The time stamp format follows the convention of the DBTIME environment variable.
target_server Name of a database server group to check. Must be the name of an existing database server group in the sqlhosts file. Long Identifiers
task_name The name of the progress report task. If you use an existing task name, the information for that task is overwritten.

Maximum name length is 127 bytes.

Long Identifiers
WHERE_Clause Clause that specifies a subset of table rows to be checked.

You cannot include a TimeSeries column in the WHERE clause.

WHERE clause syntax

The following table describes the options for the cdr check replicate command.

Long Form Short Form Meaning
--all -a Specifies that all servers defined for the replicate are checked.
--background -B Specifies that the operation is run in the background as an SQL administration API command.

The command and its result are stored in the command_history table in the sysadmin database, under the name that is specified by the --name= option, or the time stamp for the command if --name= is not specified.

--checksum=   Specifies the name of an existing checksum function to use during consistency checking. By default, the checksum function that is provided with the database server is run.
--deletewins -d Specifies that the replicate uses the delete wins conflict resolution rule.

You cannot use this option for replicates that include TimeSeries columns.

--excludeTimeSeries   Specifies to prevent the checking of time series data.
--extratargetrows= -e Specifies how to handle rows that are found on the target servers that are not present on the server from which the data is being copied (data_server):
  • delete: (default) remove rows and dependent rows, based on referential integrity constraints, from the target servers
  • keep: retain rows on the target servers
  • merge: retain rows on the target servers and replicate them to the data source server. You cannot use this option for replicates that include TimeSeries columns.
Note: When cdr check replicate is used with -extratargetrows (or - e) option for SEND-ONLY replicate, server displays the following warning and continue the operation:
WARNING: Extra row option is not applicable to Send-Only participant. 
'--extratargetrows' option is ignored
Note: When cdr check replicate is used with -extratargetrows (or -e) option for RECV-ONLY participant as a MASTER node, server displays the following error and operation is aborted:
Error: Receive only participant '%s’ can not be a master 
node in data synchronization task
--firetrigger= -T Specifies how to handle triggers at the target servers while data is synchronizing:
  • off: (default) do not fire triggers at target servers during synchronization
  • on: always fire triggers at the target servers even if the replicate definition does not have the --firetrigger option
  • follow: fire triggers at target servers only if the replicate definition has the --firetrigger option
--ignoreHiddenTSElements   Specifies to avoid checking time series elements that are marked as hidden.
--inprogress= -i Specifies to spend more than the default time to recheck inconsistent rows that might be in the process of being applied on target servers.

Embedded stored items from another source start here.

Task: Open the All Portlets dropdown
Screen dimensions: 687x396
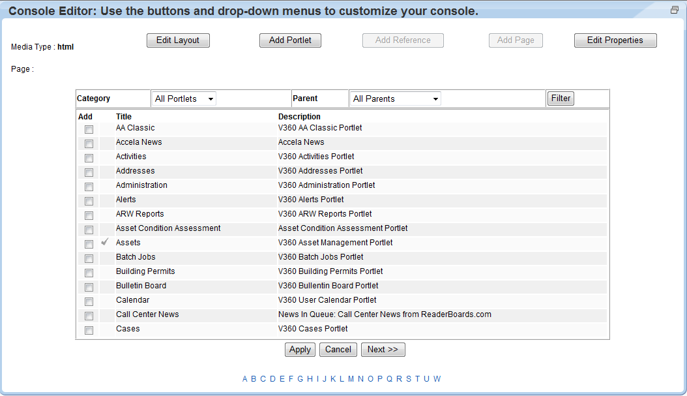Action: (183, 98)
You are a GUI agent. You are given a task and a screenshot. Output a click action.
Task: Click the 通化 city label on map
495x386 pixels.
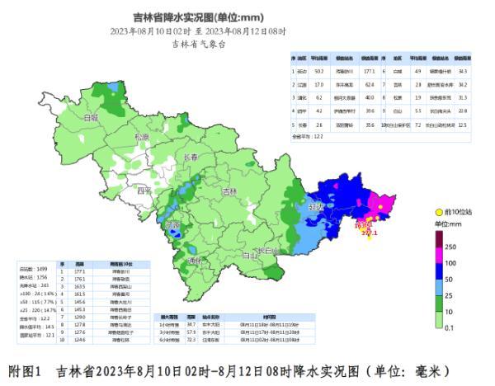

If the --inprogress= option is not set, inconsistent rows are rechecked for up to five seconds.
--master= -m Specifies the database server to use as the reference copy of the data.

You cannot use the --master option with the --timestamp option.

--name= -n Specifies that the progress of this command can be monitored. Information about the operation is stored under the specified progress report task name on the server on which the command was run.
--nomaster -N Specifies that the replicate is configured as a data consolidation system in which the multiple primary servers only send data and the single target server only receives data.
--repair -R Specifies that rows that are found to be inconsistent are repaired.
--repl= -r Specifies the name of the replicate to check.
--since= -S Specifies the time from which to check updated rows. The replicate must be using the time stamp or delete wins conflict resolution rule.

You cannot use this option for replicates that include TimeSeries columns.

--skipLOB -L Specifies that large objects are not checked.
--timestamp -t Specifies to repair inconsistent rows based on the latest time stamp among all the participants. The replicate must use the time stamp or delete wins conflict resolution rule.

You cannot use the --master option with the --timestamp option.

You cannot use this option for replicates that include TimeSeries columns.

--verbose -v Specifies that the consistency report shows specific inconsistent values.
--where= -w Specifies what data to check with a WHERE clause.

You cannot include a TimeSeries column in the WHERE clause.

Usage

Use the cdr check replicate command to check the consistency of data between multiple database servers for a specific replicate. The cdr check replicate command compares all rows on all specified database servers against the data in the reference server and produces a consistency report. If you include the --verbose option, the report lists every inconsistent row value; otherwise, the report summarizes inconsistent rows.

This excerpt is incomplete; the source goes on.